Thomas Blair Moncrieff Wightman (1884–1972) was an architect in Queensland, Australia. A number of his works are now heritage-listed.

==Early life==
Thomas Blair Moncrieff Wightman was born in Glasgow, Scotland in 1884, the son of Robert Anderson Wightman and his wife Jeanie Greenless (née Dunsmore).

He trained in Scotland as an architect and arrived in Brisbane c. 1910 at the age of 26.

He married Hannah Matkin in 1910 in the All Saints Anglican Church in Spring Hill, Brisbane. The couple had one daughter, Jean, born 1911.

== Career as an architect==
On arrival in Brisbane, he first lectured in architecture at the Brisbane Central Technical College, then was employed by architects Atkinson and McLay in 1912, and was in private practice in Brisbane by 1913 – firstly on his own, then as Wightman and Phillips from 1914 to 1918. From 1919 he practised alone until his retirement c. 1933. He was a councillor of the Queensland Institute of Architects and its president in 1923–24. He was elected a Fellow of the Royal Institute of British Architects in 1927.

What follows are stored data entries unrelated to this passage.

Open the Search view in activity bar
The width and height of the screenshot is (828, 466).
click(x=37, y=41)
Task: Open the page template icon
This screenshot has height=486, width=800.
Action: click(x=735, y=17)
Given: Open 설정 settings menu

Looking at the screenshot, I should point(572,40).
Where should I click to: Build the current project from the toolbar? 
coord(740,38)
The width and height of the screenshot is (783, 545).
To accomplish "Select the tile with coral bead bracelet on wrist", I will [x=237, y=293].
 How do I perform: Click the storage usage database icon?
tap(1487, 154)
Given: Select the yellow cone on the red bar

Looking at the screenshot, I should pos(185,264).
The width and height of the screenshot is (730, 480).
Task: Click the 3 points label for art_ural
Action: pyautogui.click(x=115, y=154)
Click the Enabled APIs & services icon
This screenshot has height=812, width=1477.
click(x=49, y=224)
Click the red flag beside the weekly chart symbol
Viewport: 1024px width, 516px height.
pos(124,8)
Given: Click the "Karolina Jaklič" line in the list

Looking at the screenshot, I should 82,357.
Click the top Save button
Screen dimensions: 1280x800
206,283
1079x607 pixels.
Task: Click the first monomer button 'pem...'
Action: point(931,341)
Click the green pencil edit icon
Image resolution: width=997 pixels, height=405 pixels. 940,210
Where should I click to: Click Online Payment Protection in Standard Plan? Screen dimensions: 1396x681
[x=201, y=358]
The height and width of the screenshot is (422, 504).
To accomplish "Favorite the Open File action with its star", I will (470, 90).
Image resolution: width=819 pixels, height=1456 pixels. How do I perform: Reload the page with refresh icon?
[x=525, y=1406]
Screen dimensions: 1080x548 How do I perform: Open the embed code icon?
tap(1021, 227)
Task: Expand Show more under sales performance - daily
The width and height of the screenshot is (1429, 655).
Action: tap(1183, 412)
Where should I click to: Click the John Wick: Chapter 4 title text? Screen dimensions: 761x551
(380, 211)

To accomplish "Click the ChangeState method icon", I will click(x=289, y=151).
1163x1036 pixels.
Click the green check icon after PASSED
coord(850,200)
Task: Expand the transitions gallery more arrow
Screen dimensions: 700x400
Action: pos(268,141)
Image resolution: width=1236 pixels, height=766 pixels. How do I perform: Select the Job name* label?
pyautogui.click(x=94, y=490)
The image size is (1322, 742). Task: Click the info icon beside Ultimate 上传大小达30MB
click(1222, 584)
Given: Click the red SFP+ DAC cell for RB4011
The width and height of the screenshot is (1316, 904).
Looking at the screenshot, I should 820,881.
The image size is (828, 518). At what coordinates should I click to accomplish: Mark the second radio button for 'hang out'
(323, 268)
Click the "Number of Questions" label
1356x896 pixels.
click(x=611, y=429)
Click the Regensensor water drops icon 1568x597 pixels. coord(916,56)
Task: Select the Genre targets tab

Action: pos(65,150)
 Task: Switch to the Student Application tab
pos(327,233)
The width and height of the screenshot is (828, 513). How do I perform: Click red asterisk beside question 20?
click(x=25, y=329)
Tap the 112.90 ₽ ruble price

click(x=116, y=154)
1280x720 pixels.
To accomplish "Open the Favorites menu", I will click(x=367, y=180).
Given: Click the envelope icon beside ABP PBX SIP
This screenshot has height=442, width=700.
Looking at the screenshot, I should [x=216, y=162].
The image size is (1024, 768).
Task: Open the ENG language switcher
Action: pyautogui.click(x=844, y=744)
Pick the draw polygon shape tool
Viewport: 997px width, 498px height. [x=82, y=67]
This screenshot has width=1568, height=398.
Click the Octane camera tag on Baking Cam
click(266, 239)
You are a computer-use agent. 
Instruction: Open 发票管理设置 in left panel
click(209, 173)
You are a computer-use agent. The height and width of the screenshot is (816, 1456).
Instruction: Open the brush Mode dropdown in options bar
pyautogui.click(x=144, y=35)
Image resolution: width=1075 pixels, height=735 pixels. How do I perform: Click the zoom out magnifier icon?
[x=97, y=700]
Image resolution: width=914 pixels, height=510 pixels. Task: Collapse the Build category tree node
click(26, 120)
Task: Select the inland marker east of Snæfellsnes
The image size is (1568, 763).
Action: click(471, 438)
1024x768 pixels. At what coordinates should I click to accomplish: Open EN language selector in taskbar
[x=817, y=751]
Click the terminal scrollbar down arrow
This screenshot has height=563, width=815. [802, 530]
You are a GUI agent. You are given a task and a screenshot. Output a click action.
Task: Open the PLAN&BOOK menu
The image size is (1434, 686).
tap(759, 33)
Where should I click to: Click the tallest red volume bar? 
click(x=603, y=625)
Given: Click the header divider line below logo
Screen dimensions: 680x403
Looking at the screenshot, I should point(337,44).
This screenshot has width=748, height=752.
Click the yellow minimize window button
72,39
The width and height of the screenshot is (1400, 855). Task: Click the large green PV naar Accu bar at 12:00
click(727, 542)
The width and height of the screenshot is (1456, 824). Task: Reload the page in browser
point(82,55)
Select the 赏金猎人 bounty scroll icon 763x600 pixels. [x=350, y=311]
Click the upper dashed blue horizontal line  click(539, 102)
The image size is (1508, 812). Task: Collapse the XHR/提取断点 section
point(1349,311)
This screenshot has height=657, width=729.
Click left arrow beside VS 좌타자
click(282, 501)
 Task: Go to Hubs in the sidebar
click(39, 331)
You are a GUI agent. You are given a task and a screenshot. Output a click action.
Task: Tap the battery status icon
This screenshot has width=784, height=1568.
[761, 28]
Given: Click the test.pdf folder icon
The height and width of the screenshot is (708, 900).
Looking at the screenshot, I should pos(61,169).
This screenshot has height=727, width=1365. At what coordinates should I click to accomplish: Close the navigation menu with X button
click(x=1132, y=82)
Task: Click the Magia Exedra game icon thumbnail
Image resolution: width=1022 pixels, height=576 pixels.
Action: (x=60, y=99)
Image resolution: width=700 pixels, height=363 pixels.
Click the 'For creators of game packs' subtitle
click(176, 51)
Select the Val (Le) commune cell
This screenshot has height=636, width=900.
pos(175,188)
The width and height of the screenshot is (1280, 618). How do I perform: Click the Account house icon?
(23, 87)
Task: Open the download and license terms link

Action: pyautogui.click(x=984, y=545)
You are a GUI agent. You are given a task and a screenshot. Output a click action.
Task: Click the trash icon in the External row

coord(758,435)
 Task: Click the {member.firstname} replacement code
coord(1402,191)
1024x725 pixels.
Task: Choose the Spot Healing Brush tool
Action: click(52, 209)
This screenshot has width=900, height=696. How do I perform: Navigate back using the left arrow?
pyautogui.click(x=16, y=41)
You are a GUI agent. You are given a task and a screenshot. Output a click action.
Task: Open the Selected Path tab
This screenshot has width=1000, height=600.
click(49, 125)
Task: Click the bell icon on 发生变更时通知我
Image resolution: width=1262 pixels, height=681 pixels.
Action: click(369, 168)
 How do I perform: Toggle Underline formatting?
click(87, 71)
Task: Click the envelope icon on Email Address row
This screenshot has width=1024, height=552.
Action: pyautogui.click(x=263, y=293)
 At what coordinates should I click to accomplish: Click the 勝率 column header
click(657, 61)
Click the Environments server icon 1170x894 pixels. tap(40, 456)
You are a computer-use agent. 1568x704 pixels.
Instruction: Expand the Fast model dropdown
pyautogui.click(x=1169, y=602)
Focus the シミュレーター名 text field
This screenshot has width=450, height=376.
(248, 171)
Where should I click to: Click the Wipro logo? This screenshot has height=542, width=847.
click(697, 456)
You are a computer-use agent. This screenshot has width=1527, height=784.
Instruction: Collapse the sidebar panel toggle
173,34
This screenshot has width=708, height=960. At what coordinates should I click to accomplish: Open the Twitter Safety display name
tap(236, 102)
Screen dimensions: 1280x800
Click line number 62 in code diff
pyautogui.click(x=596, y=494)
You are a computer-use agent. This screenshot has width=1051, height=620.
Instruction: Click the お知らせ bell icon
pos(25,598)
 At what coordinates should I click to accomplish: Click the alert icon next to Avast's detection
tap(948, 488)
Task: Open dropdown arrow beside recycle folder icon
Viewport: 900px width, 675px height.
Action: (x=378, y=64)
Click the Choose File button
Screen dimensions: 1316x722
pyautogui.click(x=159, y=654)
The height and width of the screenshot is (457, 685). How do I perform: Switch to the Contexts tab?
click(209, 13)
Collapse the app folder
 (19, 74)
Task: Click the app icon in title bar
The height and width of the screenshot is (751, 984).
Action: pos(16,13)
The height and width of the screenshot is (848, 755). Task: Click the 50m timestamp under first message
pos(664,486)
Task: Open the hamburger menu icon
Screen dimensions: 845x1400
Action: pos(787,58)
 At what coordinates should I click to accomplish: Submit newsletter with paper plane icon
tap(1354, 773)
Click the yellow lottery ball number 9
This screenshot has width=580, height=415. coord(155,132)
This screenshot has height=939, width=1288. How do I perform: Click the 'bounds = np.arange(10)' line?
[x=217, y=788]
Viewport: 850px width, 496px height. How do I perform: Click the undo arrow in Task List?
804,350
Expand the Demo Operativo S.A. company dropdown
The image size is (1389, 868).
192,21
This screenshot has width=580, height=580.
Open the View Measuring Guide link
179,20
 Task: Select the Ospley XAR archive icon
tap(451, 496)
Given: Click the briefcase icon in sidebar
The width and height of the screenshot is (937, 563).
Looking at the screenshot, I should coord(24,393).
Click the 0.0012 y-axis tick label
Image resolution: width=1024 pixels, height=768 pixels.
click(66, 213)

Wightman's work was well received in Brisbane, and his residential work is considered to be important in the development of interwar domestic architecture in Queensland. He established a substantial residential practice, and attracted prestigious commissions which permitted design experimentation in adapting the traditional Queensland timber house to meet changing social and functional requirements.

==Works==

Victoria Flats in Spring Hill (known as Kilroe's Flats at the time of their construction c. 1922) are the only purpose-built flats in Brisbane identified as designed by Wightman. In these flats, Wightman employed elements of domestic bungalow style in the tradition of the Queensland high-set house. The verandah spaces in particular are illustrative of changing lifestyles in Brisbane during the interwar period, when verandah widths and designs were being experimented with to permit their use as outdoor living and sleeping "rooms". The flats are listed on the Queensland Heritage Register.

Wightman also designed the former Masonic Temple at 149 Brunswick Street, Fortitude Valley c. 1922, which is now listed on the Brisbane Heritage Register.

==Later life==
In April 1932, Thomas Wightman was convicted of income tax evasion for the financial year 1925–1926, having understated his income and deducted a number of fictitious expenses. He was fined £100 and ordered to pay double income tax as penalty, with the alternative of six months in prison.

His wife died unexpectedly on 7 August 1932 in a private hospital in Toowong.

He travelled worldwide during 1933—1935, including Japan (where he was concerned about the political situation), South Africa (where he was concerned about the plague of grasshoppers). He also noted a growing preference for buses over trams as a means of public transport in both the United Kingdom and South Africa.

He retired to Sydney c. 1940.

He died in Sydney on 22 February 1972.